This package provides the macro @structdef
to automatically define a struct with a given name and fields starting from its constructor.
The package has two goals:
julia> using AutoStructs, Random
# Define a struct from a constructor function.
# The struct is automatically named Layer and has two fields: weight and bias.
julia> @structdef function Layer(din::Int, dout::Int)
weight = randn(dout, din)
bias = zeros(dout)
return Layer(weight, bias)
end
var"##Layer#230"
# Now we can create an instance of the struct
julia> layer = Layer(2, 4)
Layer(weight = [-1.422950752982445 1.6242590842562115; -1.3393896739857631 0.8191382347282851; 0.3944420481119003 0.5955417101440335; 1.3944705999832914 1.1224997165166155], bias = [0.0, 0.0, 0.0, 0.0])
julia> layer isa Layer
true
julia> typeof(layer) # Layer is an alias for var"##Layer#230"

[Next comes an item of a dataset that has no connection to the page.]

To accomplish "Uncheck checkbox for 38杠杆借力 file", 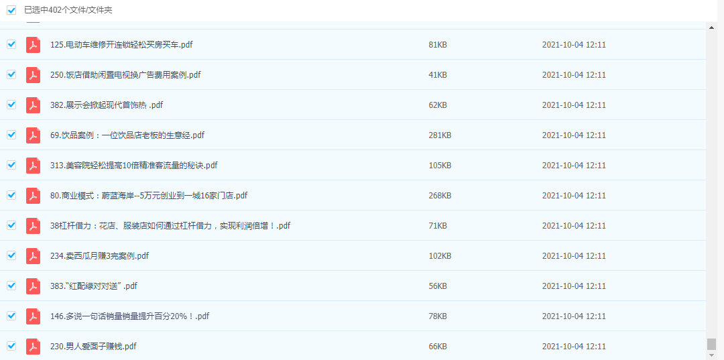I will [x=11, y=225].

var"##Layer#230"{Matrix{Float64}, Vector{Float64}}
julia> layer isa Layer{Matrix{Float64}, Vector{Float64}} # Layer is a parametric type
true
# You can redefine the struct without restarting the REPL
julia> @structdef function Layer(din::Int, dout::Int, activation = identity)
weight = randn(dout, din)
bias = zeros(dout)
return Layer(weight, bias, activation)
end
var"##Layer#231"
julia> layer = Layer(2, 4, relu)
Layer(weight = [-0.7682741444223932 0.6155740231067407; -1.506126153999598 -0.7804554207069556; -0.10944649893432226 1.782291543052865; 0.26095648405623756 1.7713201612872245], bias = [0.0, 0.0, 0.0, 0.0], activation = tanh)

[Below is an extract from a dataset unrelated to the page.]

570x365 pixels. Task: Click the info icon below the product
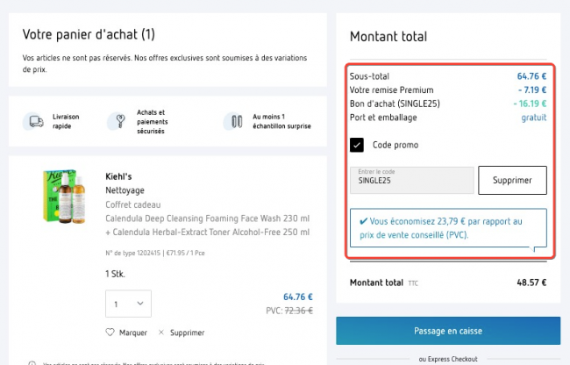32,363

# Define any new method for the struct
julia> predict(l::Layer, x) = l.activation.(l.weight * x .+ l.bias)
predict (generic function with 1 method)
help?> @structdef
@structdef function MyType(args...; kws...); ...; return MyType(f1, f2, ...); end
This is a macro for easily defining new types.
Typically the steps to define a new struct are:
1. Define a struct MyType with the desired fields.
2. Define a constructor function like MyType(arg1, arg2, ...), which initialises the
fields.
This macro combines these steps into one, by taking the constructor definition of step 2 and
using the return line to automatically infer the field names and define the struct.
Moreover, if you change the name or types of the fields, then the struct definition is
automatically replaced. This works because this definition uses an auto-generated name, which
is == MyType. Thanks to this, you can easily experiment with different field names and types,
overcoming a major limitation of a Revise.jl workflow.
Examples
========
@structdef function Layer(din::Int, dout::Int)
weight = randn(dout, din)
bias = zeros(dout)
return Layer(weight, bias)
end
layer = Layer(2, 4)
layer isa Layer # true
The @structdef definition above is equivalent to the following code:
struct Layer001{T1, T2}
weight::T1
bias::T2
end
function Layer001(din::Int, dout::Int)
weight = randn(dout, din)
bias = zeros(dout)
return Layer001(weight, bias)
end
Layer = Layer001
Base.show(io::IO, x::Layer) = ... # we do some pretty printing
Base.show(io::IO, ::MIME"text/plain", x::Layer) = ...
Since Layer001{T1, T2} can hold any objects, even Layer("hello", "world"), there should never
be an ambiguity between the struct's own constructor, and your constructor function. If the two
have the same number of arguments, you can avoid the ambiguity by using type restrictions in
the input arguments (as in the example above) or in the return line:
@structdef function Layer(din, dout)
weight = randn(dout, din)
bias = zeros(dout)
return Layer(weight::AbstractMatrix, bias::AbstractVector)
end
layer = Layer(2, 4)
This creates a struct like this:
struct Layer002{T1<:AbstractMatrix, T2<:AbstractVector}
weight::T1
bias::T2
end
and reassigns Layer = Layer002.
This package was inspired by conversations among Flux.jl developers on how to compactly define models which resulted in the defintion of the @autostruct
macro in Fluxperimental. @structdef
here is a version of @autostruct
for generic usage instead of being tied to Flux.